start Records for processing
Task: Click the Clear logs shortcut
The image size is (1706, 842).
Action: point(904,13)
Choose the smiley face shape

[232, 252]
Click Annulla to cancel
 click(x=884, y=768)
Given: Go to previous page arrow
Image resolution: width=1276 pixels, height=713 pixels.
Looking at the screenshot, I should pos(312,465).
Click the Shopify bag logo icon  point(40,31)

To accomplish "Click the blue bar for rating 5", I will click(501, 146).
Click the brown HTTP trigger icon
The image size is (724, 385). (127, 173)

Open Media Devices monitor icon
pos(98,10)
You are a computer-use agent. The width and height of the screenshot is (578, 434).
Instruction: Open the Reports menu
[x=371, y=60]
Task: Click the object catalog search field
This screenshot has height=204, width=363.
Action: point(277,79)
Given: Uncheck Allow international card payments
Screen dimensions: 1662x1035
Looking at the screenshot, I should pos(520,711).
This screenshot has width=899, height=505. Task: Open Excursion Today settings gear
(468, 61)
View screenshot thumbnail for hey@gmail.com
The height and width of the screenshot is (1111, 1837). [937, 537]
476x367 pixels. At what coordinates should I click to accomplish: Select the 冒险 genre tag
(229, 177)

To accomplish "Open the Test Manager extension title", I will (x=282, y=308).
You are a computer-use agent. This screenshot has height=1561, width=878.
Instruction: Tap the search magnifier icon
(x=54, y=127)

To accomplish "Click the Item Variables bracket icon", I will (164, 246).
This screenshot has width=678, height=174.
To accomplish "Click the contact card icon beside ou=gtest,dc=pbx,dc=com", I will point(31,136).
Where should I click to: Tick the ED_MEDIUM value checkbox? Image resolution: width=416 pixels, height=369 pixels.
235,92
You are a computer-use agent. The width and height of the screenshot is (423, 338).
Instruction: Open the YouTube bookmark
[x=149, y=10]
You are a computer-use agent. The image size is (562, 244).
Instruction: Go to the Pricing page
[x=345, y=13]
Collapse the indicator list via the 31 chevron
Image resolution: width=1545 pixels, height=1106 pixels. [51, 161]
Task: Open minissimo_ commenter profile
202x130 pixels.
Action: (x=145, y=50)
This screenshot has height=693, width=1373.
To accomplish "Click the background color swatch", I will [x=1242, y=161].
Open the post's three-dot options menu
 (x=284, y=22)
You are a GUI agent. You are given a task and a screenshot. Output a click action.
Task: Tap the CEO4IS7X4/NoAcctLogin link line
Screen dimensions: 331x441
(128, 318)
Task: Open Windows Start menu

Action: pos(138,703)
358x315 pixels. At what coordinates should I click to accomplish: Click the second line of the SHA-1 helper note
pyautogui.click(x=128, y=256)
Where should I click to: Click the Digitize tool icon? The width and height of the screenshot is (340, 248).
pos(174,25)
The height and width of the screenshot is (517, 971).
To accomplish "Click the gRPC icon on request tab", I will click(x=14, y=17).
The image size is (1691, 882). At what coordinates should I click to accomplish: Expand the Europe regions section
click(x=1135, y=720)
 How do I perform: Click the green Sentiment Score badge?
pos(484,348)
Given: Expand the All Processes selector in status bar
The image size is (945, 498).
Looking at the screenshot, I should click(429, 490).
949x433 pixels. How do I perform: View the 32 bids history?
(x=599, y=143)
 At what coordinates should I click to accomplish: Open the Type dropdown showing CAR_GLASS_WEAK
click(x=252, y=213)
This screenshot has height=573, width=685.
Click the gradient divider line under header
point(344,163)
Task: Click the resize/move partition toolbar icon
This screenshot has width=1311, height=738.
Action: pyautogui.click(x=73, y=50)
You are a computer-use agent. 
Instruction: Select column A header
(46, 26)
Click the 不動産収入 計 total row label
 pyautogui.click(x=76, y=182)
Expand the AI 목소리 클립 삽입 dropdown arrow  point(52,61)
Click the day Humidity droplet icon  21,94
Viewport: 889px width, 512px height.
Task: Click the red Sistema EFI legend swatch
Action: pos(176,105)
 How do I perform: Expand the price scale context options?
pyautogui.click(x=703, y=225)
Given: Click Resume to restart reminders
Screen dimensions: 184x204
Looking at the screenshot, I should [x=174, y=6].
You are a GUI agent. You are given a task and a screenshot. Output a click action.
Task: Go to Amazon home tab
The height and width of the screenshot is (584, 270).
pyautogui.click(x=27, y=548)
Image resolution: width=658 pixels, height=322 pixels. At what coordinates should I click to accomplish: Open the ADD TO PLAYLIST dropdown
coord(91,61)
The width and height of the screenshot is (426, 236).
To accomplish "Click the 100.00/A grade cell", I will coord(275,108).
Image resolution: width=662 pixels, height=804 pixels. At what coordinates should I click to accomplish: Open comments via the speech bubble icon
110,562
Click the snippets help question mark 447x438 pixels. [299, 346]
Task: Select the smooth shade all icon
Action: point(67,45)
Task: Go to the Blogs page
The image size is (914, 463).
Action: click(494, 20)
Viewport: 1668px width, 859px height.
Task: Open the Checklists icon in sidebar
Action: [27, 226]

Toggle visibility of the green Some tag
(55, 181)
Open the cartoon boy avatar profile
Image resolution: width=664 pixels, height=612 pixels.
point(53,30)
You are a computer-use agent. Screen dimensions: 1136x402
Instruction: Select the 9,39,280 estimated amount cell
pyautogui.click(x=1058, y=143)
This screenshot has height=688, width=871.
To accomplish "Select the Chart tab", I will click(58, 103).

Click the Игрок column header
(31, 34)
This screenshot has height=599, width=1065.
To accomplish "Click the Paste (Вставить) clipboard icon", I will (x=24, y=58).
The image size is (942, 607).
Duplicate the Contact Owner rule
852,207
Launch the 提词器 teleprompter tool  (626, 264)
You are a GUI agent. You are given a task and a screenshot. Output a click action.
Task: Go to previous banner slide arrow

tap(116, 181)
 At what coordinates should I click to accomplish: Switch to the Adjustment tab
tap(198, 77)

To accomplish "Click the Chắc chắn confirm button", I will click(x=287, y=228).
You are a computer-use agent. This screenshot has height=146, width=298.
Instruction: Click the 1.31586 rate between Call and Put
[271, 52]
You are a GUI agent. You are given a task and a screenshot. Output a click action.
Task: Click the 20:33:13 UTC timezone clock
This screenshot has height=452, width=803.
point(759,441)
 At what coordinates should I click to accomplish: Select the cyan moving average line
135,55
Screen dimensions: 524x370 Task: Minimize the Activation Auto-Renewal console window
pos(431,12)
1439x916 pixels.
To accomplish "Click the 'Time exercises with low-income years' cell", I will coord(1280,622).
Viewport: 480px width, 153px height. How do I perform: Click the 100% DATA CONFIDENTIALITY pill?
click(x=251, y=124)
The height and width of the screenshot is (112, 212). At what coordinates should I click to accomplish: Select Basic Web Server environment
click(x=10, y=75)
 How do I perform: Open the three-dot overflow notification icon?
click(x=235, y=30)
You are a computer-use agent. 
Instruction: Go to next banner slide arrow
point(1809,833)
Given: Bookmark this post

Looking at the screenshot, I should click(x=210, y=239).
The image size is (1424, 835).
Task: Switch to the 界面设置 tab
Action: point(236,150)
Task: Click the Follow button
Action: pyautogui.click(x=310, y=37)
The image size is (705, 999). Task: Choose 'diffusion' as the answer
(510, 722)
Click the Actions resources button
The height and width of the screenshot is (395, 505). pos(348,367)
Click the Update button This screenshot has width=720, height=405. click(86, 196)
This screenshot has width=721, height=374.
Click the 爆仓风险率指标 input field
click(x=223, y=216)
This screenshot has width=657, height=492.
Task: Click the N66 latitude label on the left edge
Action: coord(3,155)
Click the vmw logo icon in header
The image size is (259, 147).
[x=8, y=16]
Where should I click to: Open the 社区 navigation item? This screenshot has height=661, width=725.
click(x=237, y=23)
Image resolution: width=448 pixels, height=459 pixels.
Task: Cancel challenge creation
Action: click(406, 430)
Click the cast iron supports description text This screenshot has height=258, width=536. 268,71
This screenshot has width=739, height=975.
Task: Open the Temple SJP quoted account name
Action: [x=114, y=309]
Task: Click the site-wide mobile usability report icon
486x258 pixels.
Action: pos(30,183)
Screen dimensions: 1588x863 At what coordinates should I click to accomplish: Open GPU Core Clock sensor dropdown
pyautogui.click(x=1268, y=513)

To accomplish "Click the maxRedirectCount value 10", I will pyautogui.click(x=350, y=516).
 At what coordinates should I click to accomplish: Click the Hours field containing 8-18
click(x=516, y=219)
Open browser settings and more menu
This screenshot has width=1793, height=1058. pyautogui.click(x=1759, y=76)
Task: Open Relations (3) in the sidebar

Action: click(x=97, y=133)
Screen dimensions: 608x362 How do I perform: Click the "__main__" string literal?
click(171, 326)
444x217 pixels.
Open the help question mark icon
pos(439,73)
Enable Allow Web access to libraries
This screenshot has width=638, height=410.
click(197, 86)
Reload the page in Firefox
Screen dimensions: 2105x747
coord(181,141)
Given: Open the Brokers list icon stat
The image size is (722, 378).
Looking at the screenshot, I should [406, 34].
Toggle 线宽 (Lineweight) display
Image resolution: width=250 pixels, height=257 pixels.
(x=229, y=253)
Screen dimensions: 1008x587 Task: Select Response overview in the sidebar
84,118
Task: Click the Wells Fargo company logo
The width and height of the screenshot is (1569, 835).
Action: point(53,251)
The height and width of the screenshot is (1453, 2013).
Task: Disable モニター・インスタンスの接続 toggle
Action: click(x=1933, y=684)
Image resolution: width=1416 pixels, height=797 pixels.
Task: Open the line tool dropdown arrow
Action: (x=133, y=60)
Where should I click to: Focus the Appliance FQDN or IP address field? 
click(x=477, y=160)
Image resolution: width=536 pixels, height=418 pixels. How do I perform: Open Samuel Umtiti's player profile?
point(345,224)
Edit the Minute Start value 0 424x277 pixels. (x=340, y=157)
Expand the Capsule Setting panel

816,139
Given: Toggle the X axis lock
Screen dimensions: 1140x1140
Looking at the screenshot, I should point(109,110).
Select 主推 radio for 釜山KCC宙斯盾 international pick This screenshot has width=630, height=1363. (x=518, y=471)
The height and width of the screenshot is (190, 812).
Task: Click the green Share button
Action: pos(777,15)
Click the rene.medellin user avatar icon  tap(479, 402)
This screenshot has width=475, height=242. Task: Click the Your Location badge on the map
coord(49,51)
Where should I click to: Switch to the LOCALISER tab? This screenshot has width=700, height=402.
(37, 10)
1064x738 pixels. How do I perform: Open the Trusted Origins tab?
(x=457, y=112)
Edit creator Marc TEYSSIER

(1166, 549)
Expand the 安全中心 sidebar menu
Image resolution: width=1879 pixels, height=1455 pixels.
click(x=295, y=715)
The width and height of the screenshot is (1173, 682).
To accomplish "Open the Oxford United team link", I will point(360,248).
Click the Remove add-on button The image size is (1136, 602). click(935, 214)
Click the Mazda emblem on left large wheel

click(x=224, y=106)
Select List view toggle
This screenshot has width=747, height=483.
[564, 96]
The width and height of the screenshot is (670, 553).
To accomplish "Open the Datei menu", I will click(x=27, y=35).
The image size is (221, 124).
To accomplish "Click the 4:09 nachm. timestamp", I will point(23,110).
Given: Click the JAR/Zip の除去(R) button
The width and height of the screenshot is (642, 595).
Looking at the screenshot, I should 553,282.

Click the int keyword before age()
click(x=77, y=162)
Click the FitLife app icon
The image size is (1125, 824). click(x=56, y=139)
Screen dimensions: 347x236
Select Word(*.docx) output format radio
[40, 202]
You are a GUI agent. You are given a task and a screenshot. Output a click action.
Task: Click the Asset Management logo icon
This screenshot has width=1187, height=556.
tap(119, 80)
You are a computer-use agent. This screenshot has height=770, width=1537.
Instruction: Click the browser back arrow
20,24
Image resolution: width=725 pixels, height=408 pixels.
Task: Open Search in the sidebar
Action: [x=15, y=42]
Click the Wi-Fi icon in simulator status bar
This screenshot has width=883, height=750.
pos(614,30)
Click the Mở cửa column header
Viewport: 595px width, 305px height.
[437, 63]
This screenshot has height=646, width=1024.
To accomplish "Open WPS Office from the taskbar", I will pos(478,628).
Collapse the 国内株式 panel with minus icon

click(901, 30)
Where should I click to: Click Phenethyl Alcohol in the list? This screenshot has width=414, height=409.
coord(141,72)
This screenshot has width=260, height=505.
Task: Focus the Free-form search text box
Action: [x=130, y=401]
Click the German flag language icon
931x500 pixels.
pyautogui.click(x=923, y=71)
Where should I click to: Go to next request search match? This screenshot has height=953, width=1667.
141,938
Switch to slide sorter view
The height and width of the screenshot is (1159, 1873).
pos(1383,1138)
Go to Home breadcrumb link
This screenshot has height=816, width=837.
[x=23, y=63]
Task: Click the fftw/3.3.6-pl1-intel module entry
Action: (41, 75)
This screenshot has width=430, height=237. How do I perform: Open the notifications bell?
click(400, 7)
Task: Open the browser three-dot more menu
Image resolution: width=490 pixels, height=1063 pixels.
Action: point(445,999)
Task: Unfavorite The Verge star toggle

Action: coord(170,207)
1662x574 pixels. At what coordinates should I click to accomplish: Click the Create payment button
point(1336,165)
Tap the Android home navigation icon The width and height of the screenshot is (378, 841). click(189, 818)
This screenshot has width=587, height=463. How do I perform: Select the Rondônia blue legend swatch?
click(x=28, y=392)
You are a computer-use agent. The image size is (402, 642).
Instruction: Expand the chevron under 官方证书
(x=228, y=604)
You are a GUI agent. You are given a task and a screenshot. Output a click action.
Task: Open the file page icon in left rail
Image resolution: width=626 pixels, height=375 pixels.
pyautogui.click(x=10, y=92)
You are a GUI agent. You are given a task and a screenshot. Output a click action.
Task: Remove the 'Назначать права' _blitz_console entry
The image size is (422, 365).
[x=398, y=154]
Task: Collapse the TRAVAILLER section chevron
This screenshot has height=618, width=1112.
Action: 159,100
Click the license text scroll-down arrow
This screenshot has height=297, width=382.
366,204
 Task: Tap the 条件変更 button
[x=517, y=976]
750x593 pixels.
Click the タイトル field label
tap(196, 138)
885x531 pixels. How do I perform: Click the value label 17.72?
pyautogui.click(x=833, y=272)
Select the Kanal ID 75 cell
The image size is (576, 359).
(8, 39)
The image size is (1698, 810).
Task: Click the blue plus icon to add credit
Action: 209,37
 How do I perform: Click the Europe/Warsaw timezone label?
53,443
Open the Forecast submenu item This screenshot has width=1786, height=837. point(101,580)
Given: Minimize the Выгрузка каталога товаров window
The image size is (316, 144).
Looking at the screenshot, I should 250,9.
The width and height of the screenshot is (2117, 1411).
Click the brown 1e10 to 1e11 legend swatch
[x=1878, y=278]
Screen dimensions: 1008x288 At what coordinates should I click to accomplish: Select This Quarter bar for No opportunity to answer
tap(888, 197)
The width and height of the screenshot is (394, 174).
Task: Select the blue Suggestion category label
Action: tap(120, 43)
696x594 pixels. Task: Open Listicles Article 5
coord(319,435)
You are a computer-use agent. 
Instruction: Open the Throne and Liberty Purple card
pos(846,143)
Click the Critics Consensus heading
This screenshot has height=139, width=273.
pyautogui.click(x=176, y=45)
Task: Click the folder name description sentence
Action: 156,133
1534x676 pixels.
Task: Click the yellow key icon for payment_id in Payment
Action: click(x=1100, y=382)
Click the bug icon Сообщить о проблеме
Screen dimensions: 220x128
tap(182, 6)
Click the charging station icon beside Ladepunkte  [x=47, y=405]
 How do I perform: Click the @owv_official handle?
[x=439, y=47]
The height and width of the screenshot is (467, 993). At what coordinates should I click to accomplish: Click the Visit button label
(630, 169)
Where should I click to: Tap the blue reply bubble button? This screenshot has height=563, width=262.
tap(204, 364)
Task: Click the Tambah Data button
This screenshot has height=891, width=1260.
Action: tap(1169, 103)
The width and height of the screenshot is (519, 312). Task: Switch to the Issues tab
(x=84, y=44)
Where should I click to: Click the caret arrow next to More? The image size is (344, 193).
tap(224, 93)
end Records for processing
* [Aim of the exercise]: In the data listing above, lay out as a numbered list the lines starting with the one containing "This screenshot has height=573, width=685." and going on through the one containing "pyautogui.click(x=703, y=225)", leaving out any blank lines.

* [Correct result]:
1. This screenshot has height=573, width=685.
2. Click the gradient divider line under header
3. point(344,163)
4. Task: Click the resize/move partition toolbar icon
5. This screenshot has width=1311, height=738.
6. Action: pyautogui.click(x=73, y=50)
7. You are a computer-use agent. 
8. Instruction: Select column A header
9. (46, 26)
10. Click the 不動産収入 計 total row label
11.  pyautogui.click(x=76, y=182)
12. Expand the AI 목소리 클립 삽입 dropdown arrow  point(52,61)
13. Click the day Humidity droplet icon  21,94
14. Viewport: 889px width, 512px height.
15. Task: Click the red Sistema EFI legend swatch
16. Action: pos(176,105)
17.  How do I perform: Expand the price scale context options?
18. pyautogui.click(x=703, y=225)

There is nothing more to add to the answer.